Depressed and despondent, within five years he had drunk himself to death. So rudderless was he during those five years of his widowerhood that he never made a will or even any arrangements for his own funeral, nor left any provisions for what to do with Cissy’s ashes.
When he died in 1959, his friends had him buried in Mount Hope Cemetery, a public cemetery east of downtown San Diego, a block away from neighboring Cypress View Cemetery that held Cissy’s ashes in its unclaimed vault. Without his specific instruction, Chandler’s mourners simply didn’t think to bury them together.
Chandler had written in letters about wanting to be buried next to her, though, a fact noted in one of his biographies. In 2009, Chandler fan and historian Loren Latker was leafing through the biography when he noticed a line at the end of the description of the author’s funeral: “No one thought to have Chandler buried with his wife’s remains . . . as he wished.” Latker decided then and there to see if he could remedy this sad oversight.
It took him 18 months of legal wrangling, but with the help of his wife Annie Thiel and lawyer Aissa Wayne (John Wayne’s daughter), Latker successfully petitioned the San Diego Superior Court to allow a reburial so Cissy’s ashes could be interred with her husband’s.
On Valentine’s Day of this year, Cissy and Raymond were buried together at last. A hundred people came to the funeral, many in period costume, some fans, some performers, even one personal friend of Chandler’s. Sybil Davis, the daughter of Chandler’s literary assistant, was 13 when Raymond died, and she considered him a grandfather figure. Chandler left Sybil’s mother Cissy’s diamond wedding ring, his monogrammed silver cigarette case and his ostrich wallet, all of which are now Sybil’s and all of which she brought to the funeral.
A cortege of vintage 1920s cars carried Cissy’s ashes to the burial ground while a jazz band played “When the Saints Go Marching In.” The officiant was the same priest who had buried Chandler in 1959. You can see pictures of the ceremony on this Flickr photostream.
Powers Boothe (star of the 80s series “Philip Marlowe Private Eye”) spoke.
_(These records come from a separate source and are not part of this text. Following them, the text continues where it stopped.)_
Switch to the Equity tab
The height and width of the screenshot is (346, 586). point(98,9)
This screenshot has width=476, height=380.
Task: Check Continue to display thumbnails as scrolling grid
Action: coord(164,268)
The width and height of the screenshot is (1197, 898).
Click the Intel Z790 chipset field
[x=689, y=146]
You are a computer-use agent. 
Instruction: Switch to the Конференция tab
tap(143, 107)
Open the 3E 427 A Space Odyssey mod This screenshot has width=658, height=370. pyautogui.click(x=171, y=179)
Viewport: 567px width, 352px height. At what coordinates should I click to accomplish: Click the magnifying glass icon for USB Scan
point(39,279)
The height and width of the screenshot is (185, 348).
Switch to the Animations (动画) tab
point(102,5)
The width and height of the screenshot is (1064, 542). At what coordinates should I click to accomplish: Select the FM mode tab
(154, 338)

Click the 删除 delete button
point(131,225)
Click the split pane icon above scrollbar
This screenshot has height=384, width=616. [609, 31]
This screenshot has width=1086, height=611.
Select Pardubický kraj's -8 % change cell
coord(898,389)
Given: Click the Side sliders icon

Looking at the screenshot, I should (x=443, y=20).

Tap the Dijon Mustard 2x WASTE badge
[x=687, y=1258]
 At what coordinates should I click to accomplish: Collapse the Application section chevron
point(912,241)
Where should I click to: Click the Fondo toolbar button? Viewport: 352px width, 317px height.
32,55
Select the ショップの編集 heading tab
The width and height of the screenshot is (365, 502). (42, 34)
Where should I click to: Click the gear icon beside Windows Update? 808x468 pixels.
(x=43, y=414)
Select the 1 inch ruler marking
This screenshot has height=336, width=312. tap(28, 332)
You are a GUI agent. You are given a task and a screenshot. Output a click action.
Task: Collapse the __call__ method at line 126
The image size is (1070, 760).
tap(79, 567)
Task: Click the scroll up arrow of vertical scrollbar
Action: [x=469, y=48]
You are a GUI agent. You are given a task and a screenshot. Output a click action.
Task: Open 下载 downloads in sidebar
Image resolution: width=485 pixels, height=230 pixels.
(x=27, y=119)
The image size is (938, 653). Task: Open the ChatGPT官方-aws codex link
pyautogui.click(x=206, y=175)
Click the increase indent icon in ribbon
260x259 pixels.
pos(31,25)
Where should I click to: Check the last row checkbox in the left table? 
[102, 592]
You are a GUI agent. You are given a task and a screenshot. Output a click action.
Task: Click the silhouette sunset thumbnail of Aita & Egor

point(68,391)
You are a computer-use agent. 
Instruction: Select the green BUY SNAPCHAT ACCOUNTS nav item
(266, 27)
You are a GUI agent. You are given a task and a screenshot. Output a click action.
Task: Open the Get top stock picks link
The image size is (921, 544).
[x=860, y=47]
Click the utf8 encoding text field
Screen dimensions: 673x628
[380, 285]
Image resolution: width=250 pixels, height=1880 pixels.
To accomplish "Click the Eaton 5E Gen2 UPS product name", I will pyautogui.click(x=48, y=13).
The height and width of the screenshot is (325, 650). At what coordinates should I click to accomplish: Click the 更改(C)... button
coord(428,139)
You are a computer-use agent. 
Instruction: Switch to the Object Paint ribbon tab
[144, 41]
He read snippets from Chandler’s work, including “I was neat, clean shaved and sober, and I didn’t care who knew it…” and “If in doubt, have three guys come through the door with guns….” Boothe closed the service by channeling Chandler once more: “I’m not going to say goodbye. In the tradition of Raymond, I’m going to say, ‘I need a drink, and I’m going to have one.’”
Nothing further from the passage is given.